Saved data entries
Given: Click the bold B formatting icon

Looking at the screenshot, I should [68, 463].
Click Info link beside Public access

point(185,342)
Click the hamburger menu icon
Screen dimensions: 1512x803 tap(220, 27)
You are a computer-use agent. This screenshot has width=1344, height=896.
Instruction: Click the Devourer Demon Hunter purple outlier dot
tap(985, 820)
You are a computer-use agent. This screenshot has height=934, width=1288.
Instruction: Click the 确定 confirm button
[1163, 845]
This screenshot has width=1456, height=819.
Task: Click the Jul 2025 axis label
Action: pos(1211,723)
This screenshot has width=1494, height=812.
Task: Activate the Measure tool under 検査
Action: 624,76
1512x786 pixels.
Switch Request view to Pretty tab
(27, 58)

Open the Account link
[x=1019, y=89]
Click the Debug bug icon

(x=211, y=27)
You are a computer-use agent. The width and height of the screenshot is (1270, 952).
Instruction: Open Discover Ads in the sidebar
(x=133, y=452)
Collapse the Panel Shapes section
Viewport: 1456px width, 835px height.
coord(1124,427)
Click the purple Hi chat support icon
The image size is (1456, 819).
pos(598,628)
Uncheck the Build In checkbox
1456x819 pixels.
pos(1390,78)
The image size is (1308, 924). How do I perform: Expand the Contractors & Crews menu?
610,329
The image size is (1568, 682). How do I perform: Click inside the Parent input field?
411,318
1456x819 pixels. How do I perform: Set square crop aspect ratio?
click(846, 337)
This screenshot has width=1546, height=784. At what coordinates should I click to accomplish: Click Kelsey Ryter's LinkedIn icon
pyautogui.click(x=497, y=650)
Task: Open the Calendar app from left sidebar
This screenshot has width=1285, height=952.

EXERCISE
Take the line that contains "has width=1344, height=896." and each line after it through the end of the records, and repeat them all exactly. Nothing else.

SOLUTION FOR THIS EXERCISE
You are a computer-use agent. This screenshot has width=1344, height=896.
Instruction: Click the Devourer Demon Hunter purple outlier dot
tap(985, 820)
You are a computer-use agent. This screenshot has height=934, width=1288.
Instruction: Click the 确定 confirm button
[1163, 845]
This screenshot has width=1456, height=819.
Task: Click the Jul 2025 axis label
Action: pos(1211,723)
This screenshot has width=1494, height=812.
Task: Activate the Measure tool under 検査
Action: 624,76
1512x786 pixels.
Switch Request view to Pretty tab
(27, 58)

Open the Account link
[x=1019, y=89]
Click the Debug bug icon

(x=211, y=27)
You are a computer-use agent. The width and height of the screenshot is (1270, 952).
Instruction: Open Discover Ads in the sidebar
(x=133, y=452)
Collapse the Panel Shapes section
Viewport: 1456px width, 835px height.
coord(1124,427)
Click the purple Hi chat support icon
The image size is (1456, 819).
pos(598,628)
Uncheck the Build In checkbox
1456x819 pixels.
pos(1390,78)
The image size is (1308, 924). How do I perform: Expand the Contractors & Crews menu?
610,329
The image size is (1568, 682). How do I perform: Click inside the Parent input field?
411,318
1456x819 pixels. How do I perform: Set square crop aspect ratio?
click(846, 337)
This screenshot has width=1546, height=784. At what coordinates should I click to accomplish: Click Kelsey Ryter's LinkedIn icon
pyautogui.click(x=497, y=650)
Task: Open the Calendar app from left sidebar
This screenshot has width=1285, height=952.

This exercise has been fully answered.